Currently, it runs in 2 modes, depending on the tensor shapes:

  • (A) for bigger tensors, if BLAS is available, x is dequantized to F32 and we use sgemm to perform the matrix multiplication
  • (B) for smaller tensors, or if BLAS is not available, y is quantized to 4-bits on-the-fly and we use integer-based dot products to perform the matrix multiplication

The former method is much more accurate than the latter. This can be clearly observed during perplexity computations.
However, during text generation (i.e. batch = 1), it is not feasible to use it - my experience is that there is significant overhead of calling BLAS for smaller tensor shapes, typical for single-token inference calls.

There are at least two alternative modes of operation that can be explored:

  • (C) for smaller tensors, or if BLAS is not available, x is dequantized to F32 and we use ggml_vec_dot_f32() to perform the multiplication
  • (D) for smaller tensors, or if BLAS is not available, x is dequantized to F16, y is converted to F16 and we use ggml_vec_dot_f16() to perform the multiplication
  • (E) for smaller tensors, or if BLAS is not available, y is quantized on-the-fly to 8-bits and we use a new ggml dot-product call that operates on 4-bit x and 8-bit y. This call will still unpack x into 8-bits as usual and perform the 8-bit dot-product as in the existing routines, but in contrast to (B), y will already be unpacked to 8-bits and the precision loss will be significantly slower

To me it is not immediately clear if (C) or (D) would be significantly slower compared to (B), but they should be much more accurate compared to (B) and probably as accurate as (A).

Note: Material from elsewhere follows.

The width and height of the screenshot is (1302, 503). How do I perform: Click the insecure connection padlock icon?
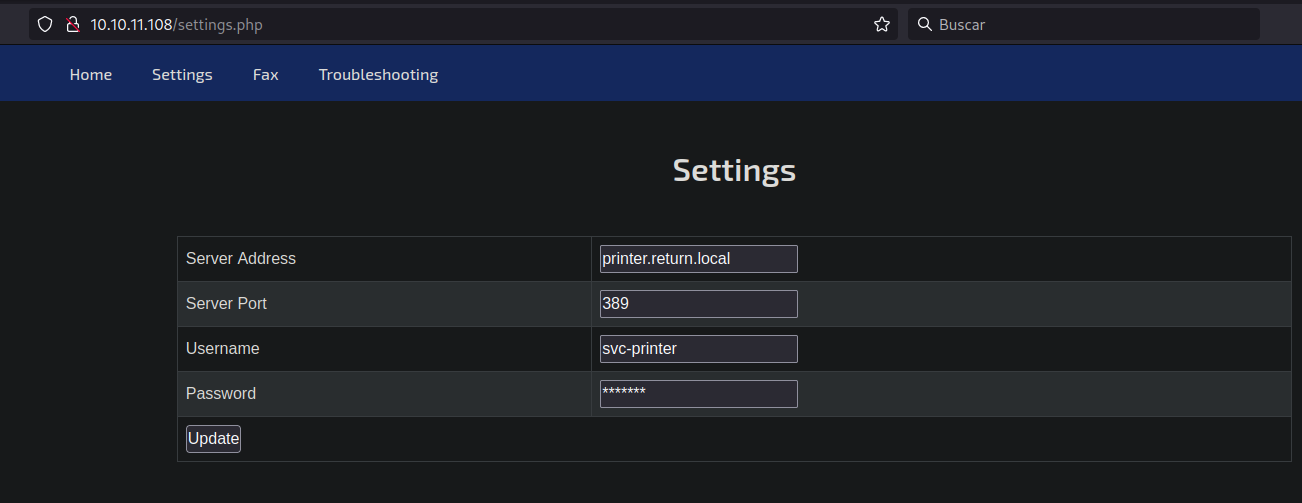coord(72,25)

I think, one has to be careful and choose the respective mode based on the tensor shapes, trying to find a good balance between speed and accuracy. Ideally, I am hoping after this investigation that we will achieve noticeable perplexity gain without using BLAS at the cost of a slightly slower single-token (i.e. batch = 1) computation.

Edit: after the analysis and discussion in #896 I added a new mode (E) which I think is very important to be explored. Unless I am missing something, I believe this mode can be exactly as efficient as (B), but with significantly higher accuracy. Much higher than what can be achieved via improving the quantization RMS.
So I believe we have to investigate this with very high priority.